● Text to read
|---|

Monday, February 13, 2012

Jewish Attitudes Toward Sexuality - Then and Now

Dr. Nava Wasserman's doctoral dissertation "The Holy Society: The Process of the Establishment of the Home in the Gur hasidut" (Heb.) which explores the attitude of the Gur hasidim to sexuality, was recently featured in Ha'aretz and then in a subsequent article on the matter. The articles describe how the "unusual Gur customs in this realm are tied to the concept of kedusha (sanctity), from which stems the unique attitude to sexuality and conjugal relations within the sect" and how "[the] couple's relationship takes shape in light of the ethos that sexuality is minimized in marital life. Whereas modern society talks about cooperation between man and woman, unity, friendship and love, Gur Hasidism comes along and tells its members to keep their distance. ... The Hasid will not call his wife by name. When there are children, this becomes easier: She will be called 'Mother' ordinarily. To address her, he will knock on the table. Or hum. In any event, he will not walk with her on the street."


(By the way, the article also tells how "On [R.'s] wedding night, her brand-new husband called her into the living room, where a large picture of the Admor of Gur - the rabbinic leader of that Hasidic sect - hung on the wall. He told her she had to imagine the rebbe's face when she observed the mitzvah of ishut (conjugal relations), so that she would have "righteous" children". I'm not sure, but isn't this a problem of one of the Benei Tesha Midot, namely, Benei Temura? See BT Nedarim 20b. On the other hand, see BT Brakhot 20a where the Talmud relates that "R. Yohanan was accustomed to go and sit at the gates of the bathing place (- mikvah). He said: When the daughters of Israel come up from bathing they look at me and they have children as handsome as I am." Vezarikh Iyun.)


But is this attitude unique to the Gur Hasidut? While this may be the case today, it wasn't this way in the previous century. The following comes from R. Avraham Korman's "Ha'adam Vetivo" (Tel Aviv 5763, pp. 253-256), where he retells several stories which took place in pre-war Europe (I marked them with a red border) and as it seems from these stories, the Gur attitude was far more widespread then, at least in Hasidic circles, something that has definitely changed nowadays.

|---|

● Data lines
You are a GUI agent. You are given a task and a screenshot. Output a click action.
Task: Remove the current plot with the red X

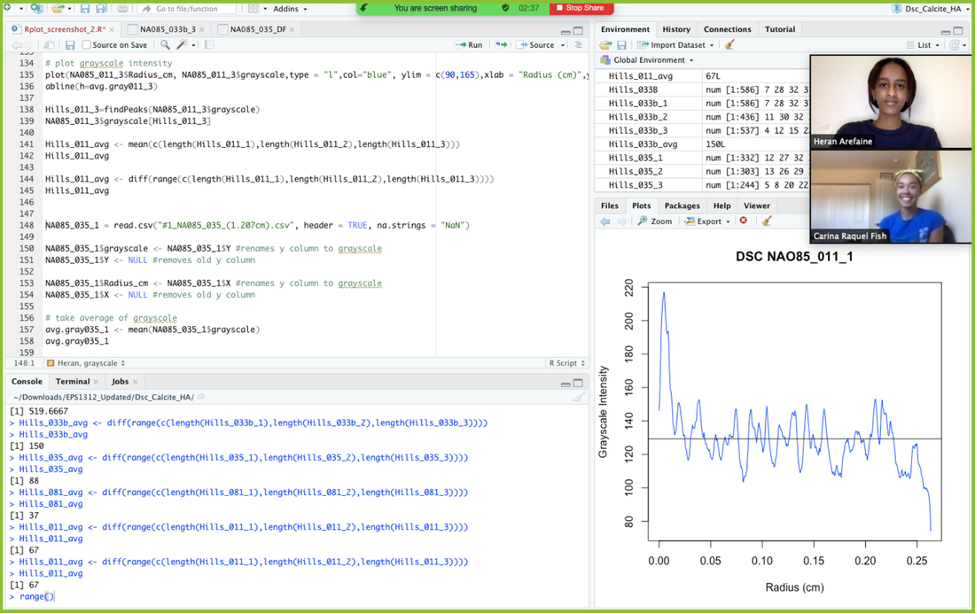(x=743, y=221)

|---|

● Prompt A
According to the article quoted in the post on Jewish attitudes toward sexuality, what are the ways a Gur Hasid calls or addresses his wife? List them all.
● Prompt B
In the post on Jewish attitudes toward sexuality, which pages of R. Avraham Korman's "Ha'adam Vetivo" hold the stories that are cited?
● Prompt C
Write the next part of the post on Jewish attitudes toward sexuality, picking up after its last sentence.

● Task answer A
- Once there are children, he ordinarily calls her "Mother."
- He knocks on the table.
- He hums.

● Task answer B
Pages 253-256.

● Task answer C
Not surprisingly though, going back to the 18th century we see this attitude was prevalent even in the general Jewish population and it wasn't limited as it were, to hasidim. An example of this is found in the autobiography of Solomon Maimon. While writing about the Polish Jews of the time, he describes their innocence and naïveté:



I will only add that Maimon's theory about being separated after menstruating will bring a couple closer to each other is actually sourced in BT Niddah 31b where it says "It was taught: R. Meir used to say, Why did the Torah ordain that the uncleanness of menstruation should continue for seven days? Because being in constant contact with his wife [a husband might] develop a loathing towards her. The Torah, therefore, ordained: Let her be unclean for seven days in order that she shall be beloved by her husband as at the time of her first entry into the bridal chamber."

3 comments:

  1. Great post. Very interesting.

    Good question from the Gemara in Nedarim. I suppose one could answer that the issue there is having lascivious thoughts of another person, something which they may believe won't occur with regard to the rebbe.

    Even if you don't like this pshat, the Gemara in Berachos can be answered up by saying that R. Yochanan wasn't at all saying that they should think of him, but simply that there is a segulah for a woman to see a good thing when she walks out of the mikvah. See YD 198 at the end and also the Atzei Levona there (http://hebrewbooks.org/pdfpager.aspx?req=9146&st=&pgnum=336&hilite=).

    Oh, and good catch from the Gemara in Niddah about the separation theory. I've thought for a while now that quite a few of the reasons for certain mitzvos which a lot of people think are just apologies to have the Torah accord with more modern sensibilities, are in fact straight up Gemaras, and this is a classic example.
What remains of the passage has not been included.